Although the treatment strategies are virtually the same for oldest-old subjects as they are for the younger elderly, the “start low, go slow” approach is particularly important in this patient population. Pharmacokinetics and pharmacodynamics change with aging. These age-related changes are particularly noticeable in the oldest old and associated with a higher incidence of adverse events.49 Therefore, consideration of therapeutic alternatives (ie, nonpharmacologic interventions) should always be the first step. When pharmacologic management is initiated, close monitoring, careful evaluation of the duration of the therapy, and frequent reassessment of indications for discontinuation of medications are crucial in the medical management of dementia in oldest-old patients. In the current issue of CONTINUUM, Dr Lon Schneider and Dr Kristine Yaffe provide expert reviews of pharmacologic and nonpharmacologic treatment strategies for patients with cognitive impairment and dementia that could be applied to the oldest-old population.

KEY POINTS

  • The oldest old—people aged 90 years and older—are the fastest-growing segment of the society.
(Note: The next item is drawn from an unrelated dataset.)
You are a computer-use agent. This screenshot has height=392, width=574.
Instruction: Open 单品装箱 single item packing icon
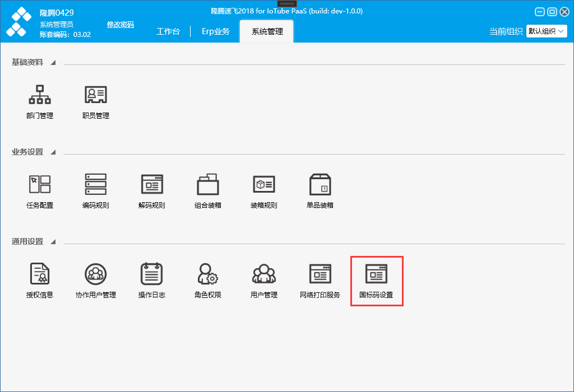320,184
By 2050, the oldest old will account for 2% of the US population.

  • The oldest old have the highest incidence and prevalence rates of dementia in the population. Women have a higher prevalence of dementia than men. The incidence of dementia is similar in men and women and doubles approximately every 5 years after the age of 90.

  • Risk factors for cognitive decline and dementia appear to change with age. In the oldest old, some risk factors are no longer relevant (eg, the apolipoprotein E ɛ4 allele) and some may have a protective effect (eg, hypertension).
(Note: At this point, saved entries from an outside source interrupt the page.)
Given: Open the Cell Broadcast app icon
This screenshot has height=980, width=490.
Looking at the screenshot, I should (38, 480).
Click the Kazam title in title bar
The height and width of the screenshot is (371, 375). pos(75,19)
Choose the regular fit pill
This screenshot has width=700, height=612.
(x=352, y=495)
  • Cognitive performance declines with age even in subjects who are cognitively intact. Using age-specific normative data is crucial to avoid overestimation of cognitive impairment in oldest-old subjects.

  • Vision and hearing impairment, frailty, and fatigue are common in oldest-old patients and can easily affect cognitive performance. Modifications to neuropsychological testing to accommodate these limitations are important to avoid misdiagnosis of dementia in oldest-old subjects.

  • Alzheimer disease remains the most common pathology underlying dementia. However, the relationship between Alzheimer disease pathology and cognitive impairment weakens in the oldest old. Alzheimer disease pathology is also common in nondemented oldest old; about half of nondemented subjects have high levels of Alzheimer disease pathology at death.

  • Vascular pathology is the second most common pathologic feature in the oldest old. Although the number of large-vessel infarcts decreases in the 90-years-and-older population, the prevalence of microinfarcts increases significantly in the oldest old.

  • Accumulation of multiple neuropathologic features is common in the oldest old. The odds of dementia increase with increasing number of pathologies.

  • Approximately a quarter of oldest-old people develop dementia without obvious underlying pathology.

  • The oldest old are particularly susceptible to the unwanted side effects of pharmacotherapy; therefore, the “start low, go slow” approach and nonpharmacologic alternatives are important in the treatment of dementia.